PROBLÈMES ET EXERCICES:
(1) Résume en deux phrases la discussion sur l'iPad 2.
(2) Rédige la suite de la discussion sur l'iPad 2 à partir de l'endroit où elle s'arrête.

TEXTE SOURCE:
——

Merci d'avance pour ta réponse.


----------



## Koaster (17 Mars 2014)

Salut ! 

La mémoire de l'iPad, ça dépend vraiment de l'utilisation que tu en auras. As-tu prévu de mettre des fichiers volumineux dessus (films, gros jeux etc...). Après, plus tu en as mieux c'est !  Par contre, l'iPad 2 ne se limite qu'à 64Go, pas de version 128Go. Bref, je ne connais pas tes besoins et peut-être que 32Go pourraient suffire, je ne sais pas !

L'iPad 2 est encore une bonne tablette mais comme dis nifex, cela fait maintenant plusieurs années quelle est sortie donc elle va commencer à se faire un peu vieillissante...


----------



## padlang (19 Mars 2014)

Apple va retirer l'iPad 2 de la vente pour le remplacer par l'iPad 4. Si tu achètes neuf, je te conseille d'attendre.


----------



## mikebrant (22 Mars 2014)

IPad 2 fluide mais autant prendre un iPad 4 a 389 euros, c'est largement mieux


----------



## Loscyde (22 Mars 2014)

——

EXTRAIT DE DONNÉES:
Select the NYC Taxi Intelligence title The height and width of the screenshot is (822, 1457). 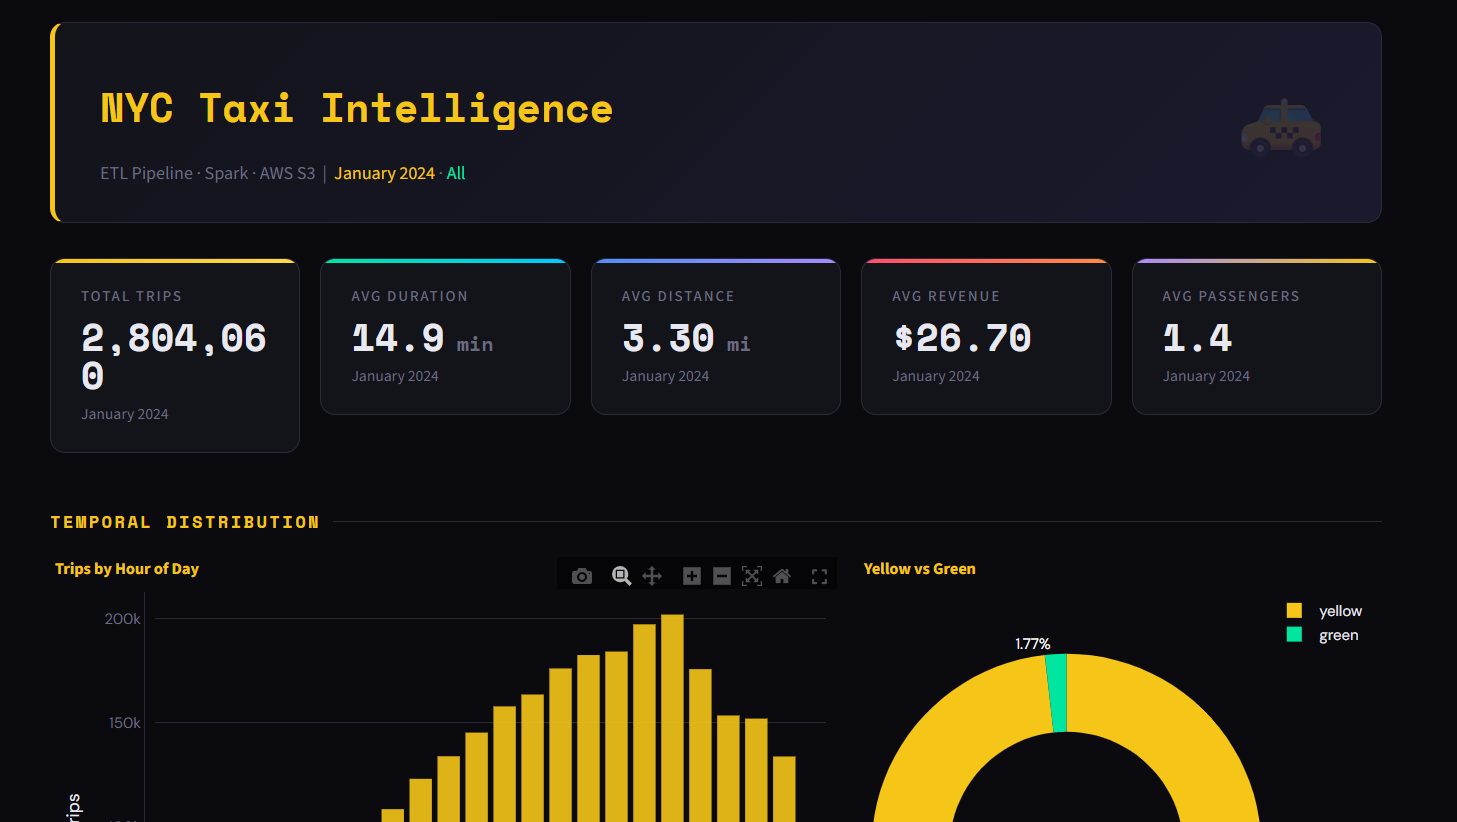point(356,108)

——

CORRIGÉ DE L'EXERCICE:
(1) La mémoire à choisir pour l'iPad 2 dépend de l'usage prévu, ce modèle ne dépasse pas 64 Go et, sorti il y a plusieurs années, il commence à vieillir. Apple va le retirer de la vente pour le remplacer par l'iPad 4, qui, à 389 euros, est jugé largement meilleur, d'où le conseil d'attendre pour un achat neuf.

(2)
De toute façon l'iPad 2 qui était proposé jusqu'à il y a quelques jours tout comme l'iPad 4 qui le remplace désormais, ne sont proposés neufs que dans leur version 16 Go. (Je parle pour les réseaux de distribution classiques, c'est-à-dire sans parler des particuliers qui vendent d'anciennes versions neuves jamais déballées, ou sans prendre en compte le refurb qui peut toujours proposer d'anciens iPad avec de grandes capacités de stockage, même si j'en vois presque jamais.)

Enfin 16 Go c'est pas beaucoup, et ça dépend vraiment des besoins. Si on veut 32Go ou plus sur un iPad neuf, il faut donc choisir l'iPad Air ou l'iPad Mini Rétina.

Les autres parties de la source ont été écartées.